November 7, 2008, 3:49 pm

On his blog, Confessions of a Community College Dean, Dean Dad recently took up the topic of turning down internal candidates. His advice is excellent, particularly his exploration of the implications of how internal candidates’ take the bad news that they won’t be offered the job.

Internal candidates pose a massive dilemma for many hiring committees. Often, they are friends, longtime colleagues, and effective teachers, scholars, and campus citizens. Sometimes, they are known to be weak in some or all of these areas, and even though they have already been employed, the committee is convinced it can do better with a new hire.

Then there is the glamor of the novel. A candidate from outside the institution seems fresh, exciting, and dynamic in ways that even someone who’s only been around for a few months may not. In such an instance an internal candidate’s competence and institutional expertise may be seen as a detriment, rather than an asset, to their being hired.
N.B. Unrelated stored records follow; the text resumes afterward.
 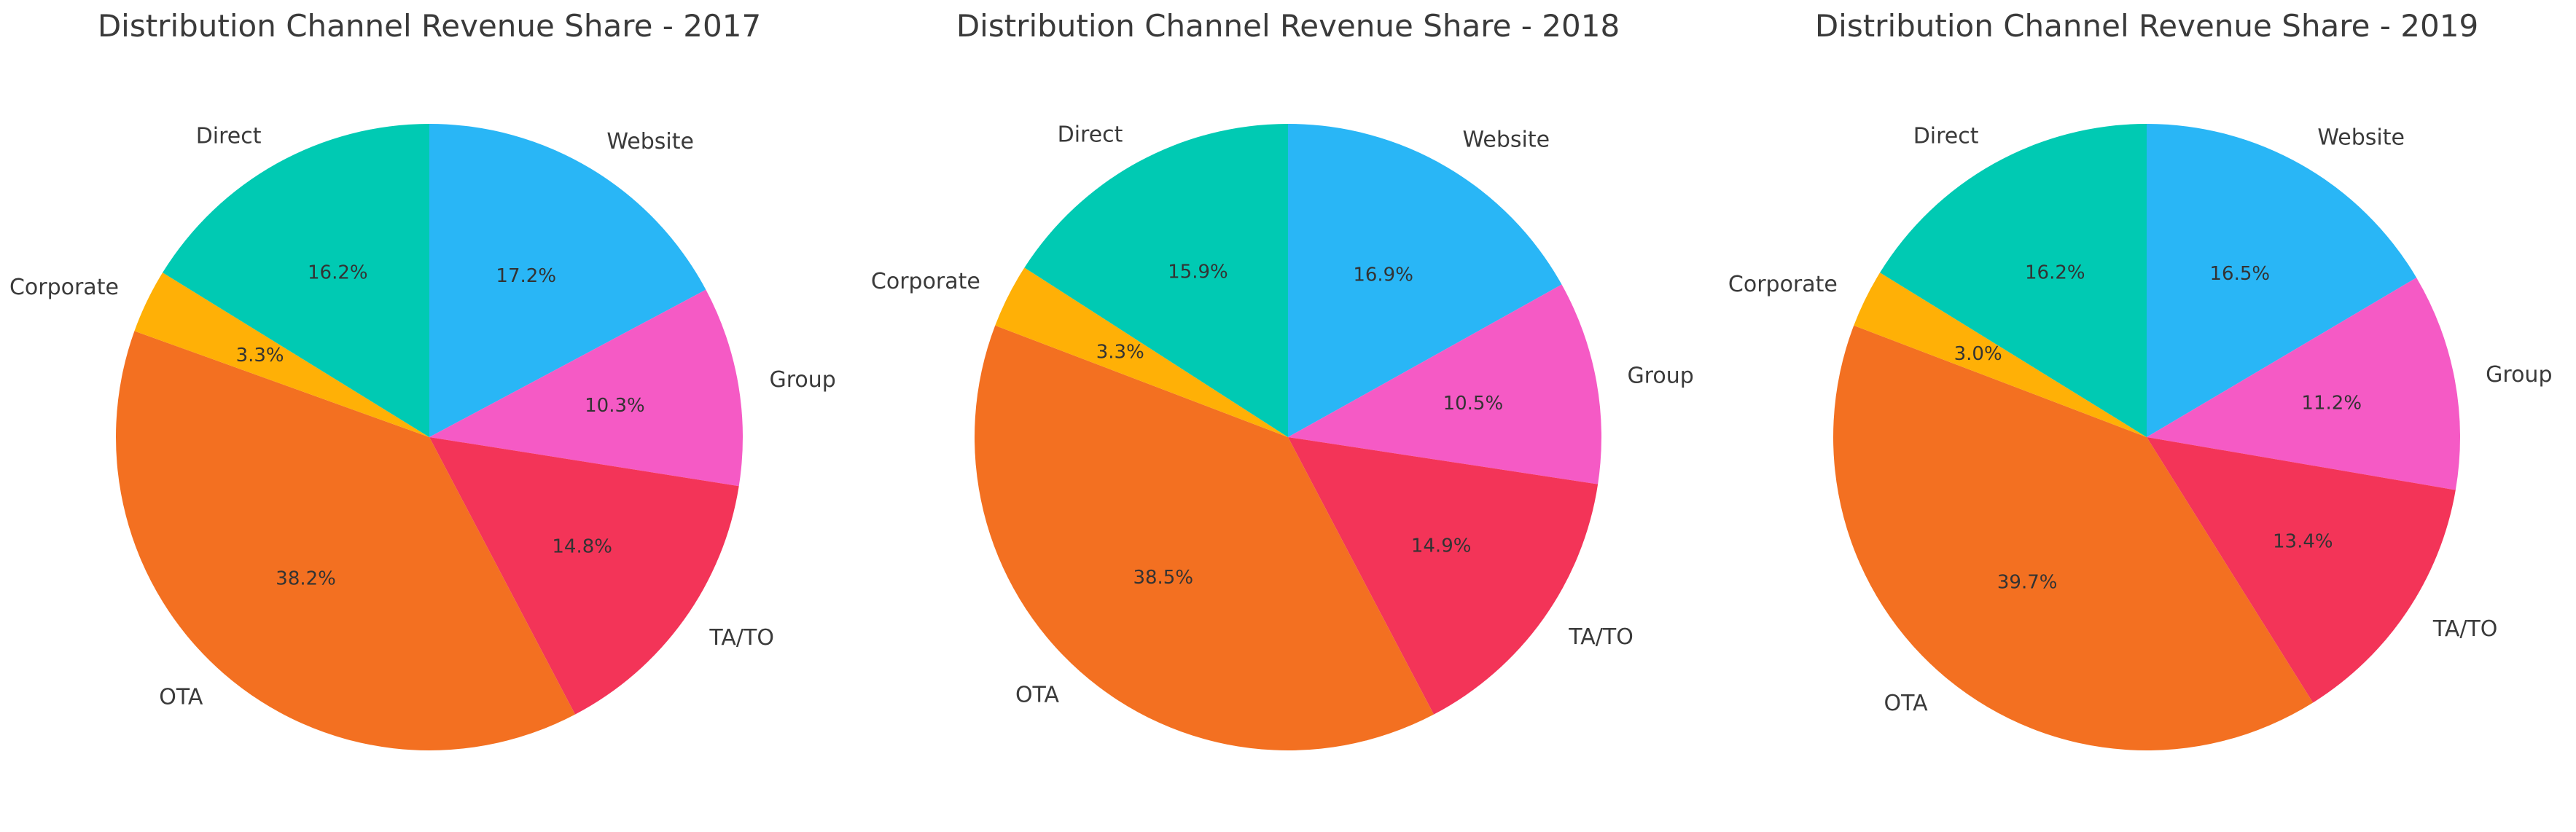 What do you see at coordinates (2303, 542) in the screenshot?
I see `pct-label-ta-to: 13.4%` at bounding box center [2303, 542].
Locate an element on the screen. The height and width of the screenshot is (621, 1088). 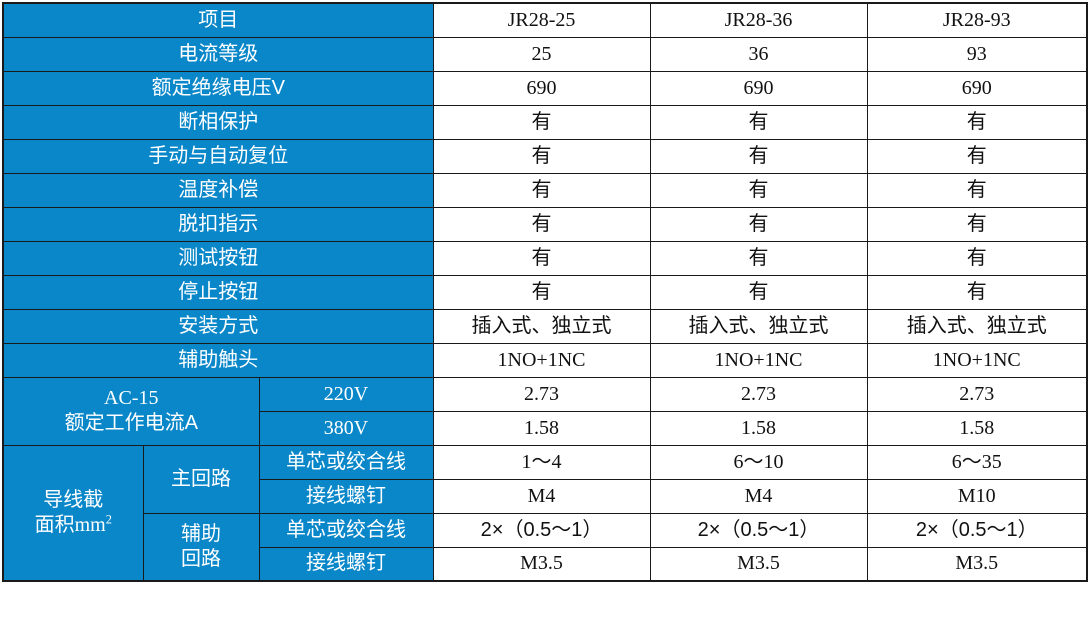
row-label: 温度补偿 is located at coordinates (218, 190).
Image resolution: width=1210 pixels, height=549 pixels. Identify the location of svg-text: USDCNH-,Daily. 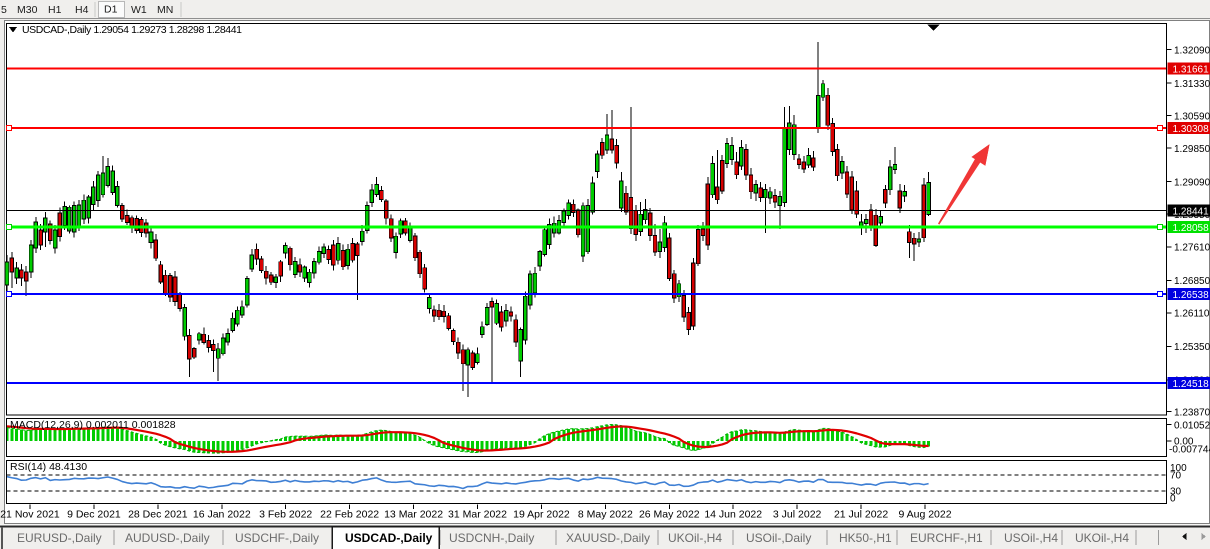
(492, 538).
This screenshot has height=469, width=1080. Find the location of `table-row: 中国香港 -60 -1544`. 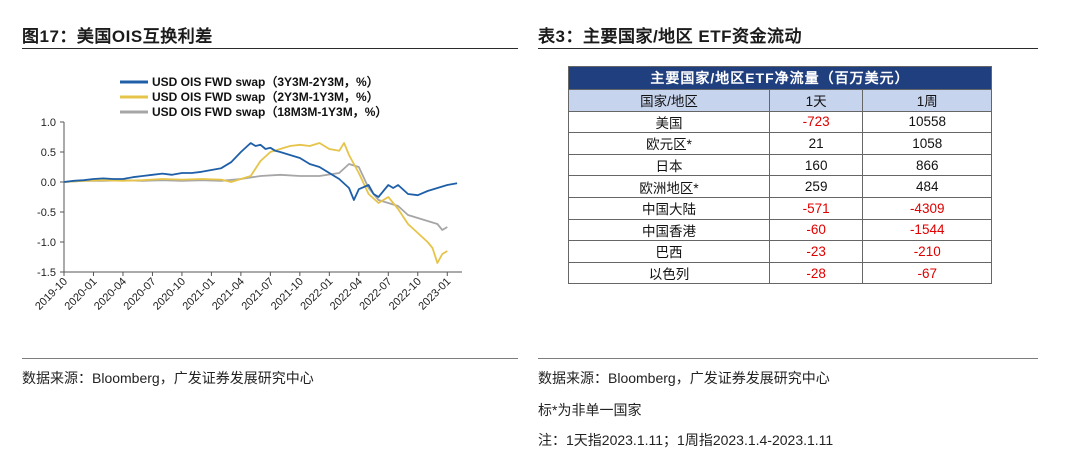

table-row: 中国香港 -60 -1544 is located at coordinates (780, 230).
I have participated in more searches that had internal candidates than I care to remember. It can be truly heartbreaking when a colleague whom you really like personally but who isn’t doing a good job or a colleague who doesn’t fit the posted job description, even though she is really strong, or a colleague who has made a great and sincere effort to be part of the place, if only for a short time, isn’t hired. Such candidacies put everyone involved into uncomfortable positions.

Of course, institutions could simply ban internal hiring. The attraction of such a policy is that it would preempt some serious unpleasantness, but the costs would be (I think) too high. Such a policy would make the discomfort of internal candidates and hiring authorities a higher priority than hiring the strongest available person for the position.

Every search is different, whether it includes an internal candidate or not. But when there is such a candidate, the hiring committee must go out of its way to be fair to both internal and external applicants and keep in mind that the purpose of the search is ultimately to bring the best teacher, scholar, and campus citizen — whomever that may be — to the institution to serve its students and its programs.